- _REQUIREMENT_: Would you reproduce exactly, and only, the lines starting at the one with "Switch to the Controls layer tab" and ending at the last line of the data, with both included? Leave the pictures out.

Stored data:
"""

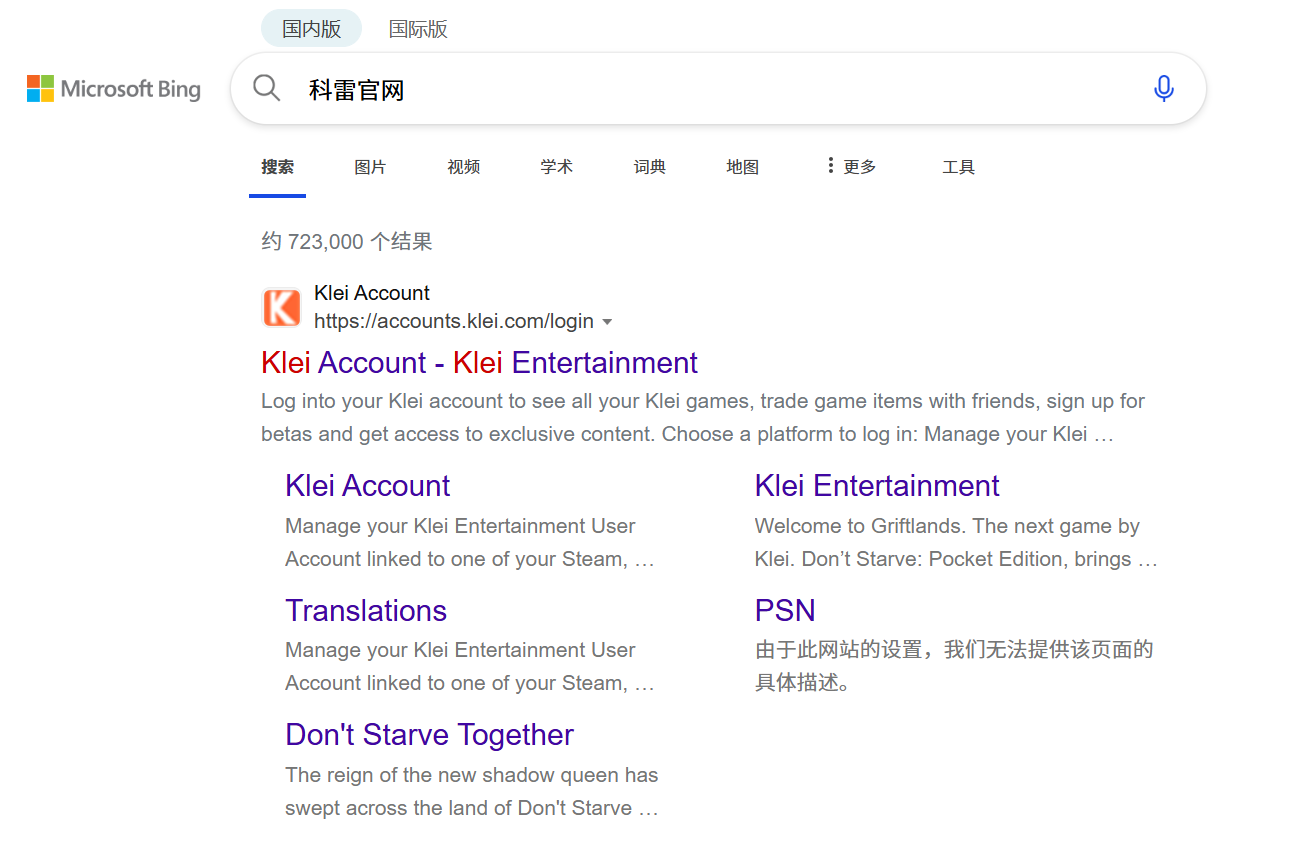
Task: Open the 视频 results tab
Action: [463, 167]
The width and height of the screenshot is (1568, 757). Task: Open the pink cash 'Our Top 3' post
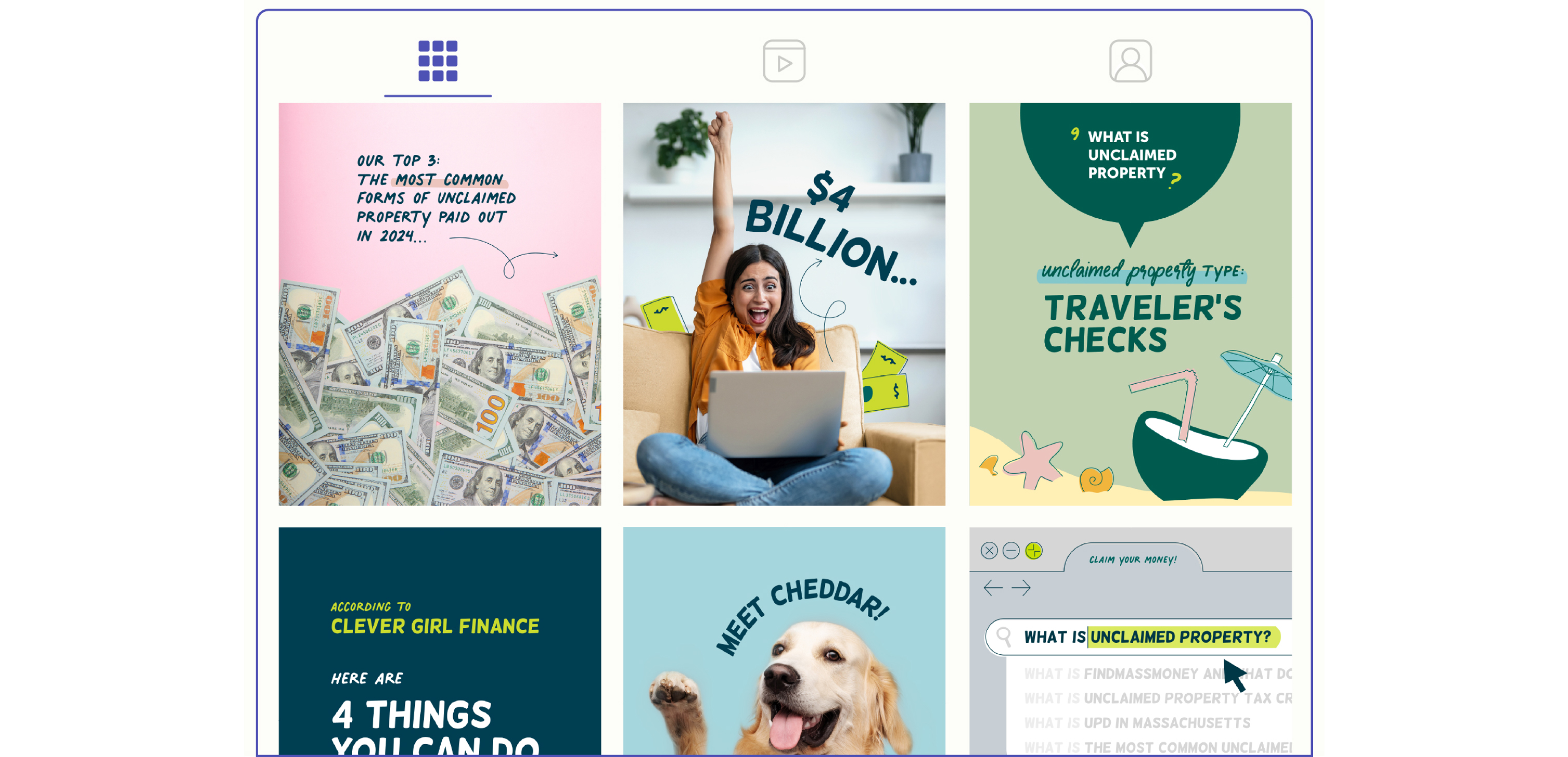[x=440, y=304]
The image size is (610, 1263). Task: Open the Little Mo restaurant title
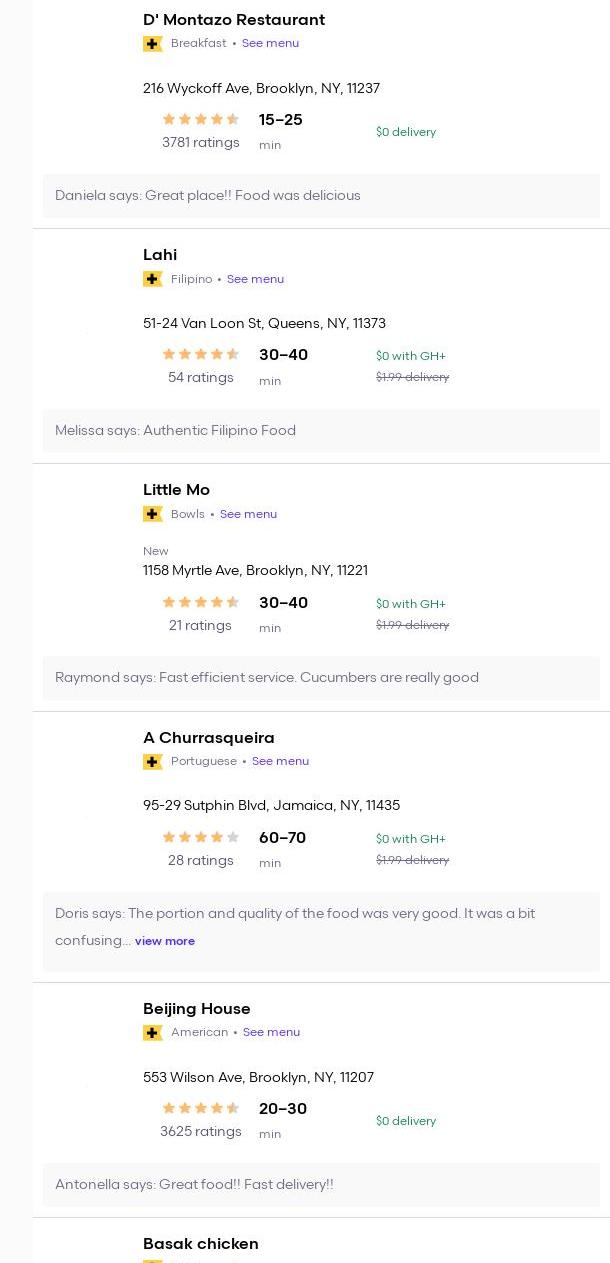(x=176, y=490)
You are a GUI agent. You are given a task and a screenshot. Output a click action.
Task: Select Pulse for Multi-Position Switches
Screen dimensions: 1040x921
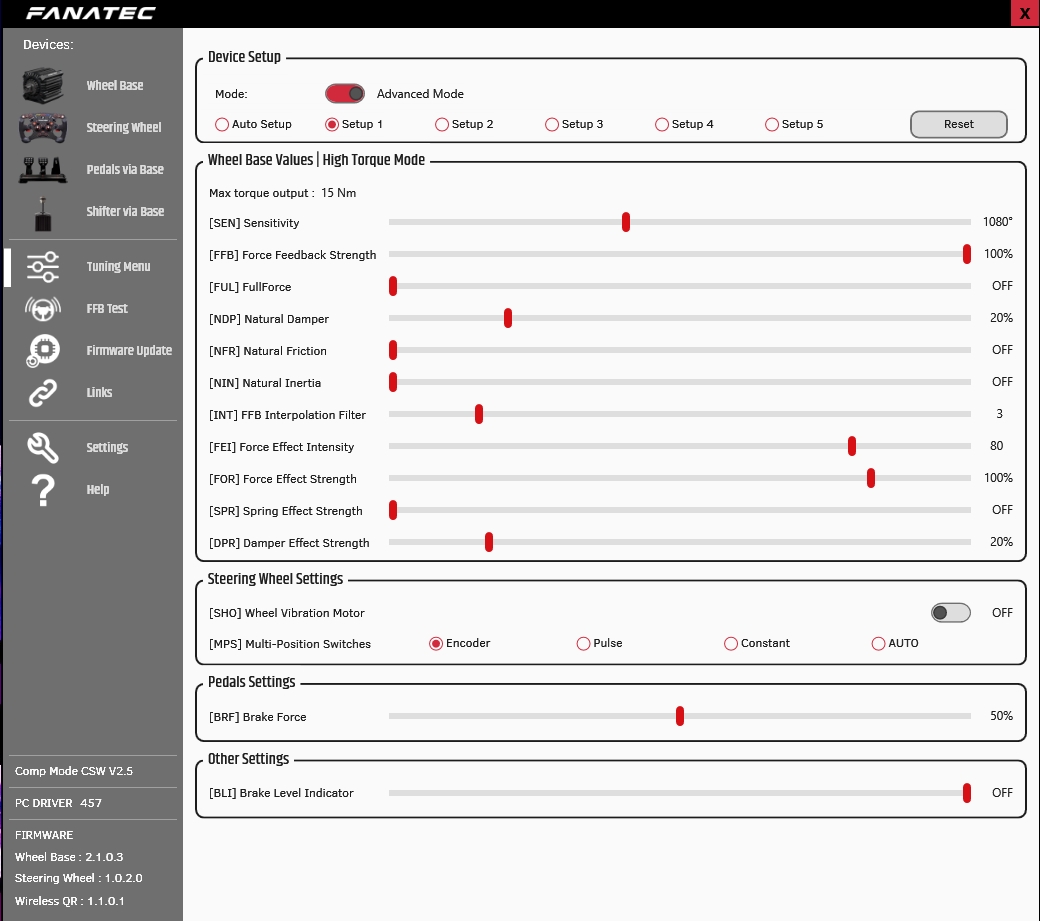click(583, 644)
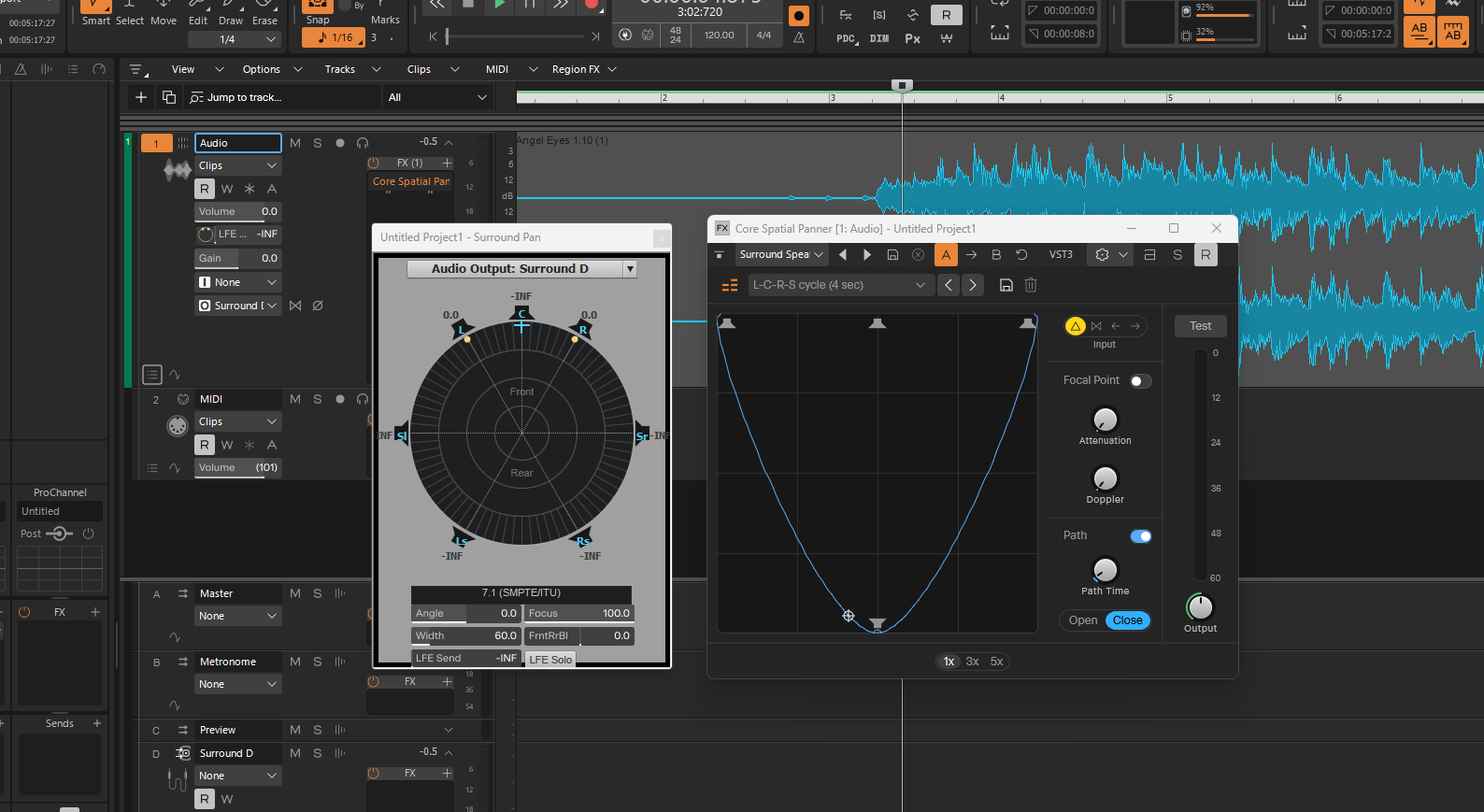Viewport: 1484px width, 812px height.
Task: Click the save preset icon beside the trash
Action: tap(1006, 285)
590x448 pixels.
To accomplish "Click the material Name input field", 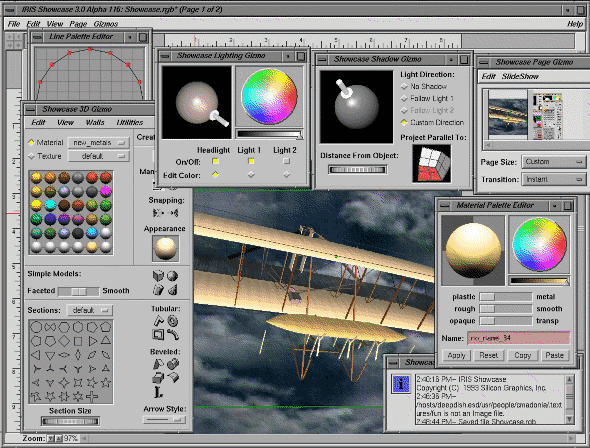I will [x=519, y=338].
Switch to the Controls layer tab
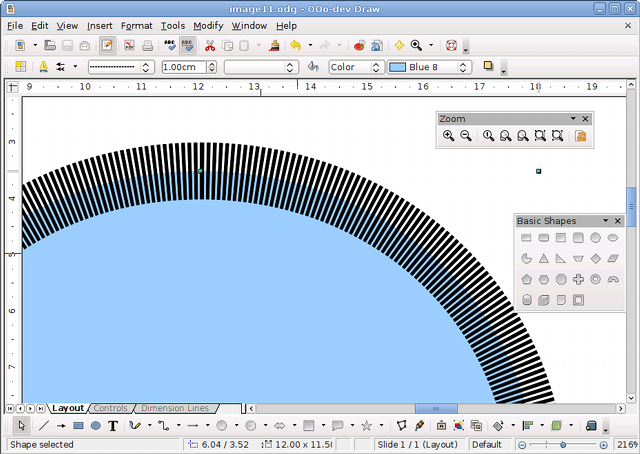Image resolution: width=640 pixels, height=454 pixels. pos(110,408)
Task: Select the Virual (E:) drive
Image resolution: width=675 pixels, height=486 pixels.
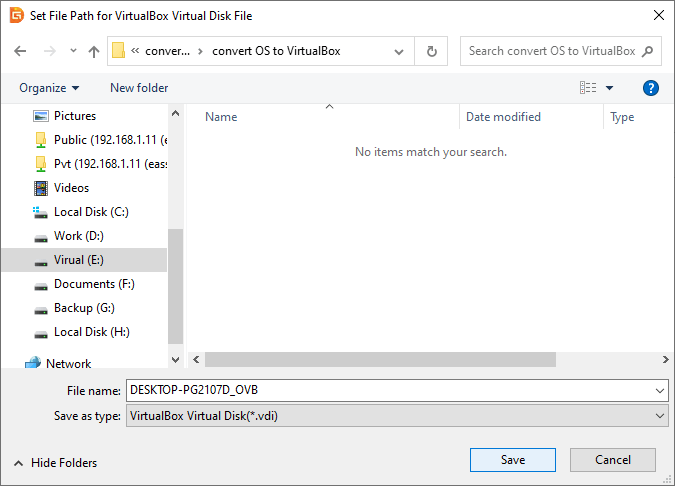Action: pos(78,260)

"""

- _EXERCISE SOLUTION_:
Switch to the Controls layer tab
Image resolution: width=640 pixels, height=454 pixels. pos(110,408)
Task: Select the Virual (E:) drive
Image resolution: width=675 pixels, height=486 pixels.
Action: pos(78,260)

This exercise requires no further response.